In Daddy's memoir (a short version of a very full life), he stated the following:
I started school in Delavan (IL) at the old grade school. The janitor told all of us kids that there was a "paddling machine" in the basement of the school, and we were all afraid. I have memories of driving the horse and buckboard into town when I could barely see out over the sides. The horses knew the way home, so they would always get me there safely. I was about seven or eight years old when we moved to the farm (that is still in my family). From there I attended school at the old country school house, Curtis School. As I grew older, I would start the fire, and empty the ashes in the winter time for the teacher. My sister Florence used to read to me from the book "Peter Rabbit", and I had the entire book memorized.
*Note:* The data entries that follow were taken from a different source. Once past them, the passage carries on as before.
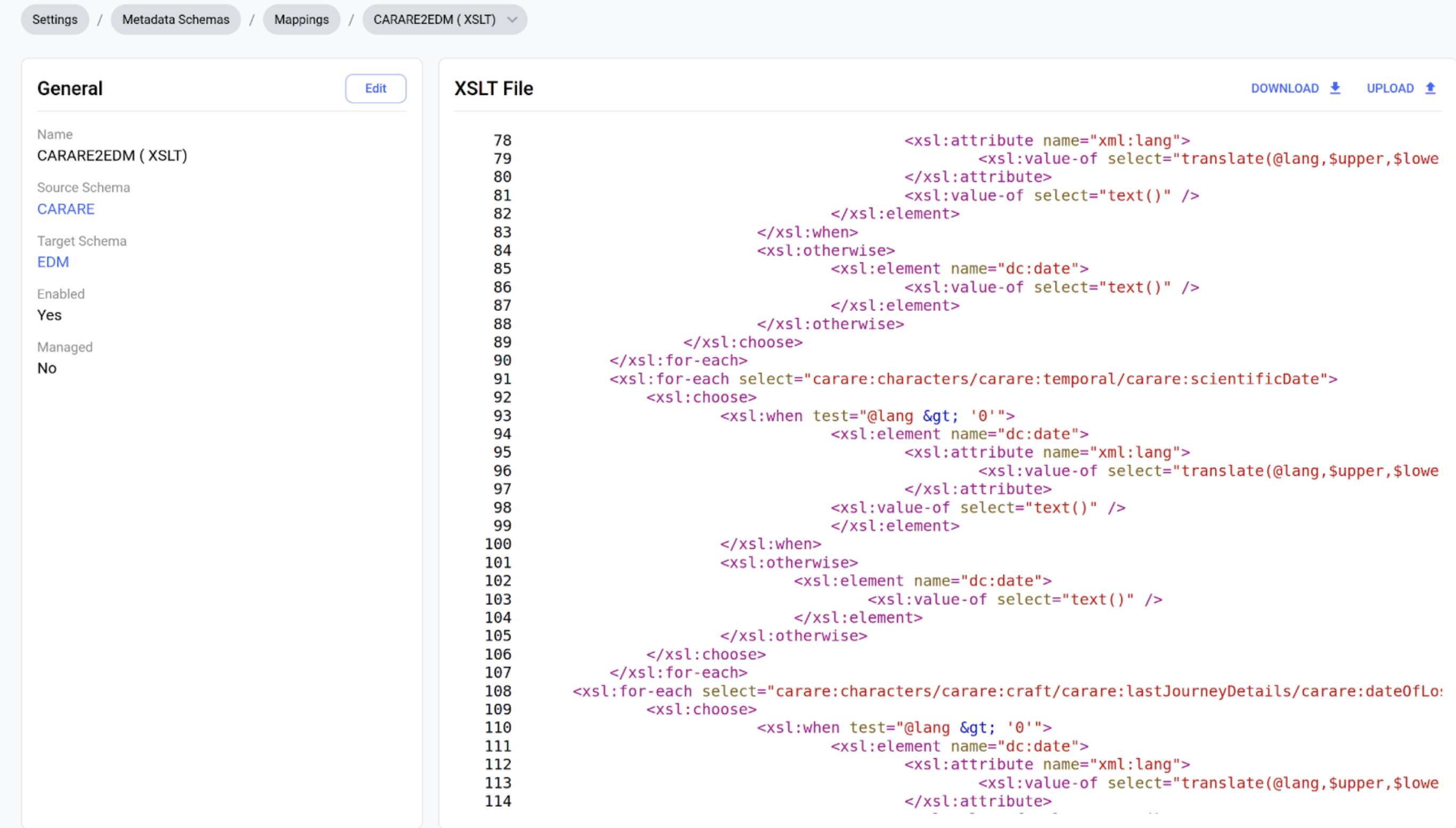Open the Metadata Schemas breadcrumb entry
The height and width of the screenshot is (828, 1456).
click(x=176, y=19)
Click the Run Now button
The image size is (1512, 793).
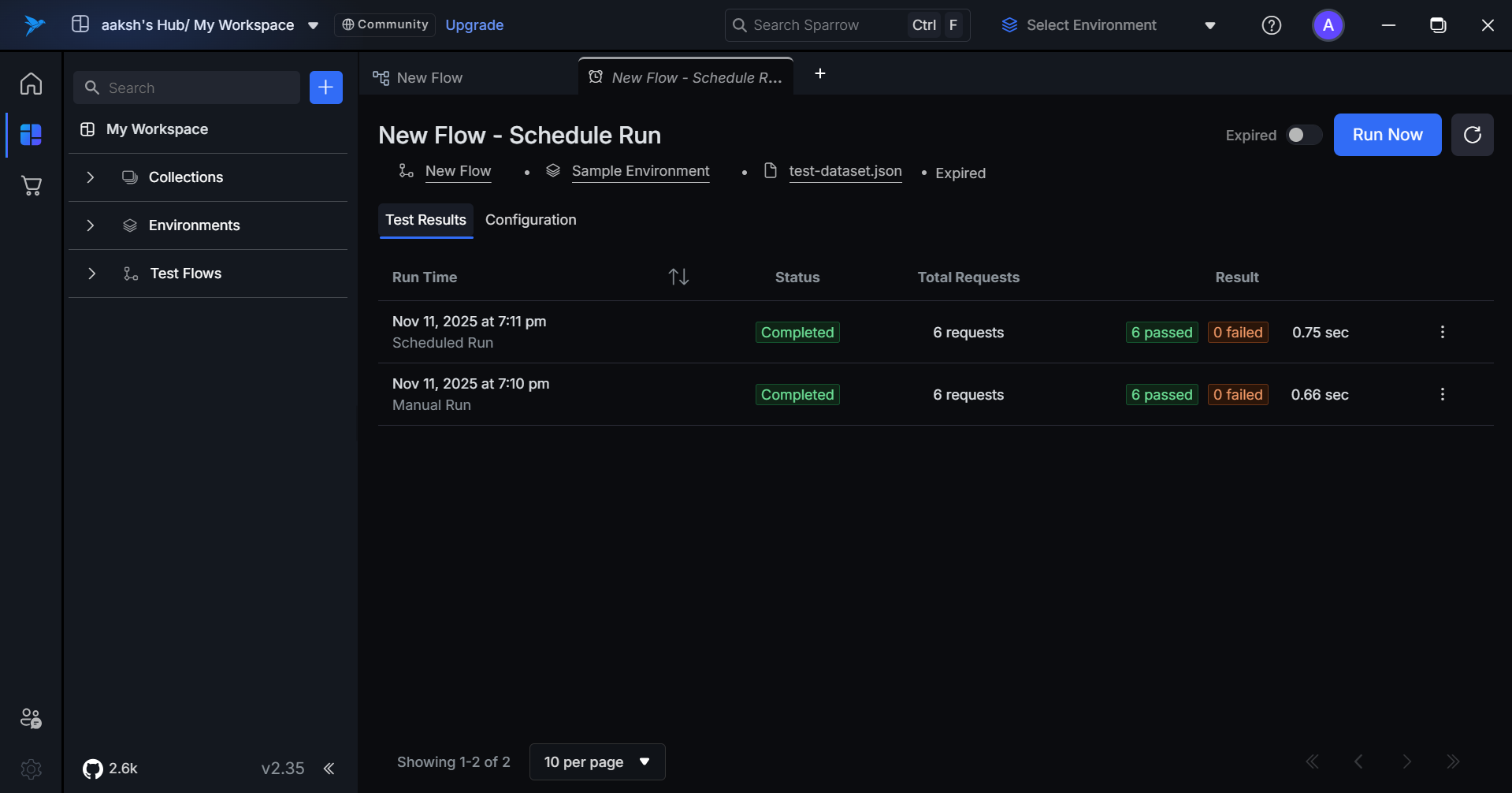pos(1387,135)
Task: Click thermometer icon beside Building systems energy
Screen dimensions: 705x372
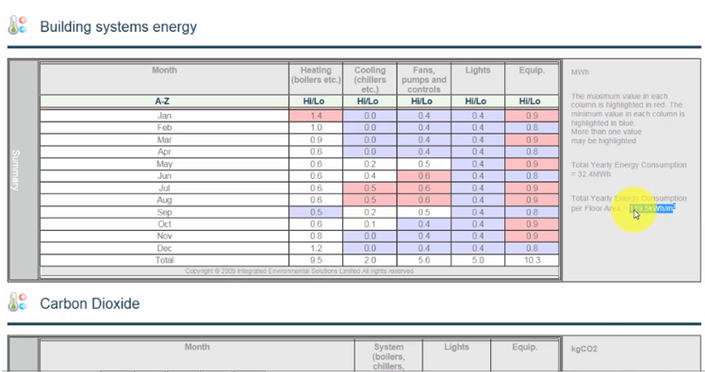Action: (17, 25)
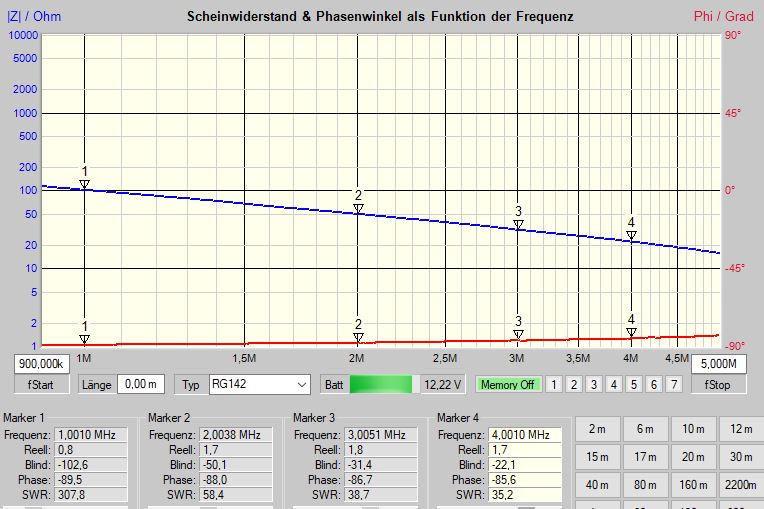The width and height of the screenshot is (764, 509).
Task: Click marker 2 triangle on the blue impedance curve
Action: (358, 209)
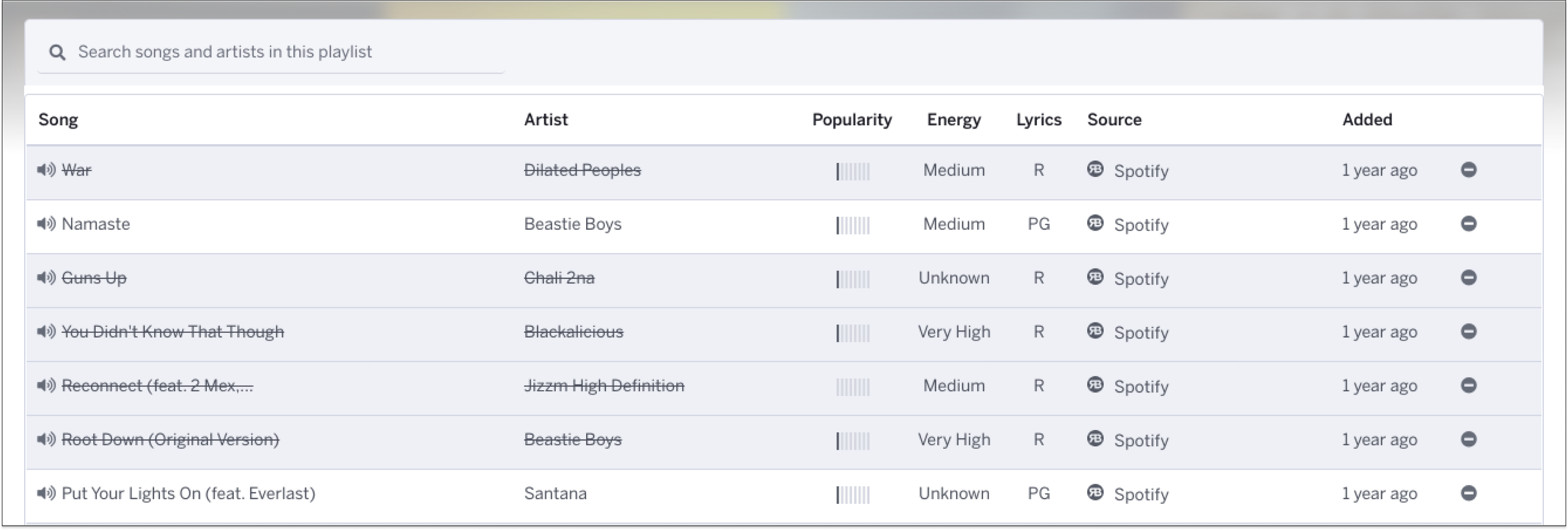Play preview of the song War
The image size is (1568, 530).
point(45,169)

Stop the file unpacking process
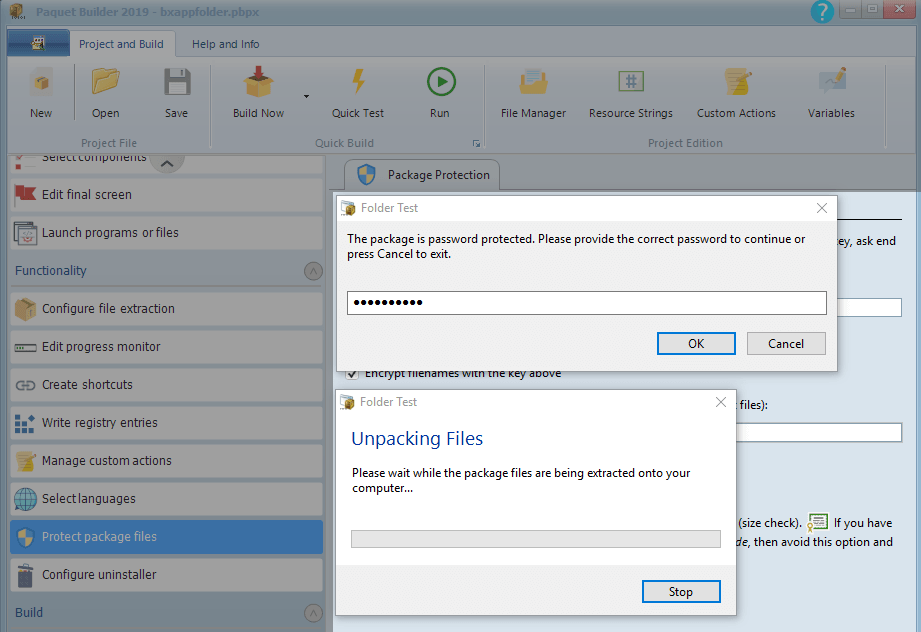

Although work was always a part of my dad's life, he tried very hard to keep the weekend, especially Sunday as a time of fun and rest. My favorite memories include those times when he would pop up a grocery bag of popcorn using a 3-quart pan, load up some Pepsi and pile us all in a station wagon for a trip to the drive-in theater. After the movie we would stop for popcorn.
Daddy died in 2011, right after the 9/11 event on September 30th. He had spent about two weeks in a hospital, then was moved to a nursing home across the street from my home for the remaining two weeks of his life. Mother stayed with us during that last two weeks so she could visit him every day. He loved her dearly for 67 years. We were always told there was nothing we couldn't do if we put our minds to it. I treasure his memory and the example he left for my three brothers and me.